For the “Kaggle killer” 75% at the Titanic is not terrible. Certainly ! However, for those new to Machine Learning and wanting to get their head out of theory using a practical case, this kaggle competition is perfectly suited. In short, the idea of this article is to show you through this practical case how to get started in a kaggle competition. You’ll see it’s pretty cool… and when you get a taste of it! we let it take to the game.
Kaggle “Titanic: Machine Learning from Disaster”
The first thing to do is to register on kaggle. for those who do not know Kaggle it is “The place to be” of Data Scientists. you will find a lot of more exciting competitions, tutorials, online training, forums. In short, it is a must if you are embarking on machine learning!
Once registered, select the ‘Competition’ tab and search for titanic. Select the first entry (“Titanic: Machine Learning from Disaster”) as in the screen below:
Now select the data tab and download the csv files. You have three:
- train.csv to train your model (this one contains the labels: Survived)
- test.csv to calculate the result from your model (this one does NOT contain the labels: Survived)
- gender_submission.csv : which shows you the expected result (format) by kaggle
That’s it, you’re ready to start your 1st Machine learning project (?)!

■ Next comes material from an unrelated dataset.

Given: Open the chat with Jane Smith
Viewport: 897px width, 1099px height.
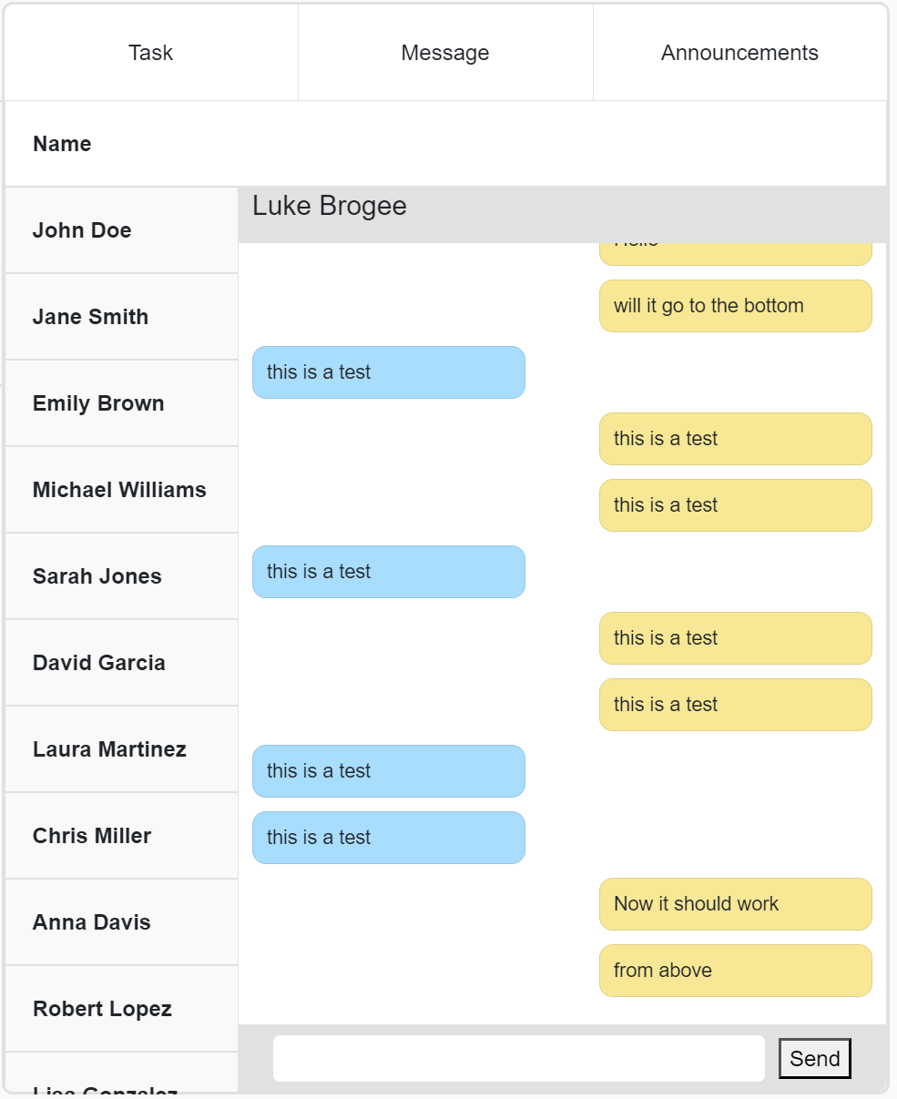Looking at the screenshot, I should pyautogui.click(x=90, y=316).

First of all we will work on the training game (train.csv). Here are the variables that we can start working on simply:
- Sex (Sex): data that are categorical characteristics and have only two values (male or female). We will digitize this variable via get_dummies ( Cf. One-hot article )
- The Cabin: A priori the first letter of the cabin suggests the deck, it is an interesting element …
- Age : obviously a primordial element. Do we not say “women and children first?” But be careful, because this variable is not always filled in. I therefore propose as a first step to replace the null values (NaN) by the average age of the other passengers.
- Boarding (Embarked)
- The price of the ticket (Fare)
- The class (Class): it seems that all the passengers were not accommodated in the same boat!
- Number of husbands / wives (SibSp)
In order to properly prepare the model and above all to be able to reuse the preparations made on the training set, I recommend doing a global preparation function.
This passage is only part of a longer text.